═══ Exercise materials

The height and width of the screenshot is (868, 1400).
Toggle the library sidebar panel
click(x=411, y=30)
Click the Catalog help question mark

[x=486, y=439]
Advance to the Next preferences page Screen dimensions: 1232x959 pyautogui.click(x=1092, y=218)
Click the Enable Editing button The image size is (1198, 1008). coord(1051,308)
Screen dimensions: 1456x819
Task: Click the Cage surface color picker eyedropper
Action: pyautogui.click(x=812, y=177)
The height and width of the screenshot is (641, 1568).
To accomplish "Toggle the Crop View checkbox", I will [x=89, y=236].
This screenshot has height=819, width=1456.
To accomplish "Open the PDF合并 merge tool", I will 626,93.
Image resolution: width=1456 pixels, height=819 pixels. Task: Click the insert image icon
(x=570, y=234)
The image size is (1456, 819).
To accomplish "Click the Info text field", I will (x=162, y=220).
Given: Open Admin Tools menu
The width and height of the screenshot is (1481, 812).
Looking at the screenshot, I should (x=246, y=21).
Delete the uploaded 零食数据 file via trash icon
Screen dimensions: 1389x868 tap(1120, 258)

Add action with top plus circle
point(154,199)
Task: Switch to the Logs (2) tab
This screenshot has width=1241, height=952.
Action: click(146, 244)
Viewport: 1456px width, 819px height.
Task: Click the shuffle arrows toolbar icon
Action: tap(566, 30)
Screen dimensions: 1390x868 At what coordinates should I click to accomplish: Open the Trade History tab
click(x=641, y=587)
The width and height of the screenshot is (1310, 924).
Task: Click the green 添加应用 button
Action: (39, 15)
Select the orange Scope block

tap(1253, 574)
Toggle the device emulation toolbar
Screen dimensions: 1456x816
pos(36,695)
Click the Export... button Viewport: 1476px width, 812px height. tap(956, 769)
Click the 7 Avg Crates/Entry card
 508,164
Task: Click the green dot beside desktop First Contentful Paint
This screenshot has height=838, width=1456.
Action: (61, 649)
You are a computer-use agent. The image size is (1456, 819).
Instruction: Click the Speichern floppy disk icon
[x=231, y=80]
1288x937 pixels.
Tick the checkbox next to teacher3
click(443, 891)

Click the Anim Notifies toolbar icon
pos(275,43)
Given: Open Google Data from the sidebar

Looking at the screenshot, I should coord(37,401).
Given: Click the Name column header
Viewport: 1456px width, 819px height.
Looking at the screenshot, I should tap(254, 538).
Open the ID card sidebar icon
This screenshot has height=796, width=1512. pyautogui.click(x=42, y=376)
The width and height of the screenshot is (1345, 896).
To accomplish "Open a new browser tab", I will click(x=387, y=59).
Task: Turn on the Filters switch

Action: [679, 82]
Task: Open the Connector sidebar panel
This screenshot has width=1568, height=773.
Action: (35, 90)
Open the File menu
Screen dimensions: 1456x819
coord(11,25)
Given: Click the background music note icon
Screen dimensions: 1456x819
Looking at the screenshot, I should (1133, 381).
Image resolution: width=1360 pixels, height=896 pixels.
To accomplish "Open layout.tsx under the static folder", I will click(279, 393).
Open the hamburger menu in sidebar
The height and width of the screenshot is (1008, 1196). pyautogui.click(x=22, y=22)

══════

• **What is required**
Extract the first line above and each line after it up to and including the one with "Advance to the", please, exactly and with nothing else.

• **Exercise response**
The height and width of the screenshot is (868, 1400).
Toggle the library sidebar panel
click(x=411, y=30)
Click the Catalog help question mark

[x=486, y=439]
Advance to the Next preferences page Screen dimensions: 1232x959 pyautogui.click(x=1092, y=218)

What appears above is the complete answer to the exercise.